Прежде чем встать, Милава постаралась спрятать новые листочки меж волос и быстро оглянулась в сторону лавки, где спала Спорина – не видела ли сестра? Но Спорины на месте не было. Изба была пуста. Милава перевела взгляд на отволоченное окошко, на солнечные лучи, лежащие на полу избы, и ахнула: она проспала чуть ли не до полудня. Почему же ее не разбудили давным-давно?

В сенях кто-то поскребся, потом дверь приоткрылась, и в избу заглянула белесая лохматая голова Востреца.

– Ты здесь! – с удивлением и облегчением воскликнул он, увидев Милаву. – Лиха же ты спать!

– Я и сама не знаю… – со стыдом начала было оправдываться Милава, и вдруг все пережитое ночью ярко вспыхнуло в ее памяти. Словно подброшенная, она резко села на лавке и посмотрела на Востреца широко раскрытыми глазами.

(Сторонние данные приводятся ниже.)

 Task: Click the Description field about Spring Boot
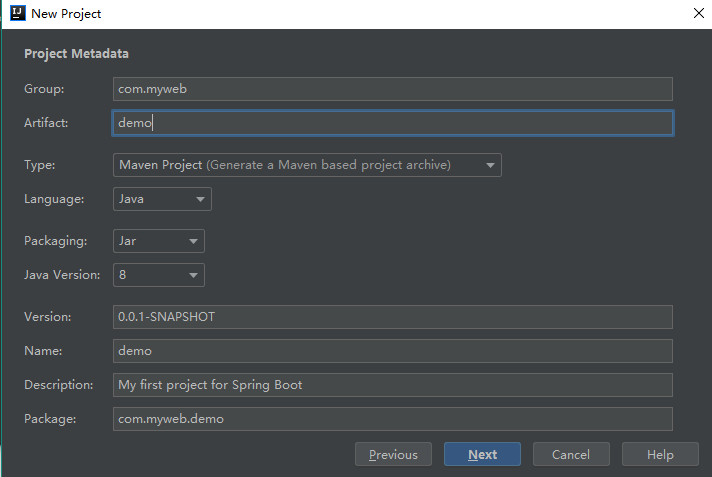tap(392, 385)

– Я ведь ходила! – шепотом выдохнула она. – Я услышала!

– Да ну!

Вострец сел на край лавки, и по его лицу было видно, что он и сам мало верил в смысл и успех всей затеи. Косясь на дверь, торопливым шепотом Милава передала ему события прошедшей ночи и свою беседу с Еловой. Вострец слушал и жадно впитывал каждое ее слово, как сухая земля долгожданный дождь.

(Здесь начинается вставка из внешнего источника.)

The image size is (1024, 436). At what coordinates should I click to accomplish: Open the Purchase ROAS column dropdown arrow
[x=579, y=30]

– А-а! Лягушка трехголовая! – протянул он, осмысливая услышанное, когда Милава закончила. – И смелая же ты! – добавил он с восхищением – он не ждал от сестры такого, – и даже с некоторой завистью.

– Да какое там смелая! – отмахнулась Милава от незаслуженной похвалы. – Я со страху себя не помнила, овечьим хвостом всю дорогу дрожала! А уж как Ырку заслышала…

Милаву передернуло от этого воспоминания, словно на спину плеснули холодной водой. Вострец завистливо вздохнул – мечтая о подобных чудесах, он и не помнил ни о каком страхе.

– А что же меня не разбудил никто? – спросила Милава.

– А я-то думал, что вместо тебя Спорина пошла да сгинула, – ответил Вострец.

– Спорина! – изумленно повторила Милава и снова оглянулась на пустую лавку сестры. – Она-то здесь при чем?

– Вот так – спать до полудня! – Вострец усмехнулся. – Все на свете проспишь. Ее ж нигде сыскать не могут! Уж все займище обыскали, весь лес обкричали. Как в воду!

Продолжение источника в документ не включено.